(Beginning of EXERCISE TEXT)
= Harold Mockford =

English painter (1932–2023)

Harold Sydney Mockford (1932 – 15 April 2023) was an English artist based in Sussex who was closely associated with the Towner Gallery in Eastbourne. Mockford was born in the town and developed an early talent for art in preference to other subjects at school. Later he attended evening classes at Eastbourne School of Art and continued with his painting while working as a dental technician.

==Biography==
Mockford mainly worked in oils on board, and considered a painting complete when it has reached 'that perfect moment of strangeness', a state achieved by his distinctive technique. He began with flat plains of colour, leaving no area blank, then left the work face down on a blanket until he was ready to resume. He then incorporated the smudges, smears and textures to build up the scene which first inspired his imagination.

His subject was most often landscape, views of the South Downs and coast of the Eastbourne area or of the harbour at Newhaven where he lived from 1996. There were townscapes too, and intimate pictures of his studio and family, including a remarkable series recalling his father's illness and death. The added strangeness of fading light made evening a favourite time of day. Most of the paintings are in private hands but the Towner owns fourteen; others are in Brighton Museum and the Government Art Collection.

With encouragement from the abstract painter and Towner curator William Gear, Mockford's career flourished in 1959 when he had his first solo show in Eastbourne and exhibited with The London Group of which Gear was a member. A solo exhibition at the Thackeray Gallery in London followed, but Mockford was reluctant to commit himself to painting full-time and the self-promotion required to rely on art for a living.

Mockford illustrated a book of poetry by Pam Hughes and was chosen as a 'National Parks hero' for his paintings inspired by the South Downs. His 80th birthday in 2012 was celebrated by a major retrospective at the Towner Gallery. Nineteen of Mockford's works are included in the BBC's Your Paintings collection.

Mockford married Margaret in 1954, and they raised five children together. He died on 15 April 2023, at the age of 91.
(End of EXERCISE TEXT)
**REQUIRED ACTION:**
Write out the Harold Mockford text from "Mockford illustrated a" to "Your Paintings collection.", substituting "exhibition" for "retrospective".
(Beginning of RECORD EXCERPTS)
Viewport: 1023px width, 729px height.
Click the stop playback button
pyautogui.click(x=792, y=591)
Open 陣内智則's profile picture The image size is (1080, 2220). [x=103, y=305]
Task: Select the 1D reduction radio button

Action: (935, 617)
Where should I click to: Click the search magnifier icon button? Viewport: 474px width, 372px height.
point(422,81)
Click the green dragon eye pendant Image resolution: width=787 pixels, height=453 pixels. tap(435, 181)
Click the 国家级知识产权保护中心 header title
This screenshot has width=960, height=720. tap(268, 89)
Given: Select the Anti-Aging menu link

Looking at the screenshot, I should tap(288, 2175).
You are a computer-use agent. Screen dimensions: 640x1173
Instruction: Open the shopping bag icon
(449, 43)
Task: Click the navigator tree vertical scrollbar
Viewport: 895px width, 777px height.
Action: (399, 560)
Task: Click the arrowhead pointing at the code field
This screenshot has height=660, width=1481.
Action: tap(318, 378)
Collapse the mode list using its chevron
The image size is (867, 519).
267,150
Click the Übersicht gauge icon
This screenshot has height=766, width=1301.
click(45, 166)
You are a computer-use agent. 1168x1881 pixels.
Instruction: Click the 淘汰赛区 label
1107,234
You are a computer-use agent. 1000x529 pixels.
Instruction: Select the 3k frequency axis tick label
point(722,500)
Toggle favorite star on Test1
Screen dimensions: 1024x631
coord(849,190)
(End of RECORD EXCERPTS)
**RESPONSE TO THIS TASK:**
Mockford illustrated a book of poetry by Pam Hughes and was chosen as a 'National Parks hero' for his paintings inspired by the South Downs. His 80th birthday in 2012 was celebrated by a major exhibition at the Towner Gallery. Nineteen of Mockford's works are included in the BBC's Your Paintings collection.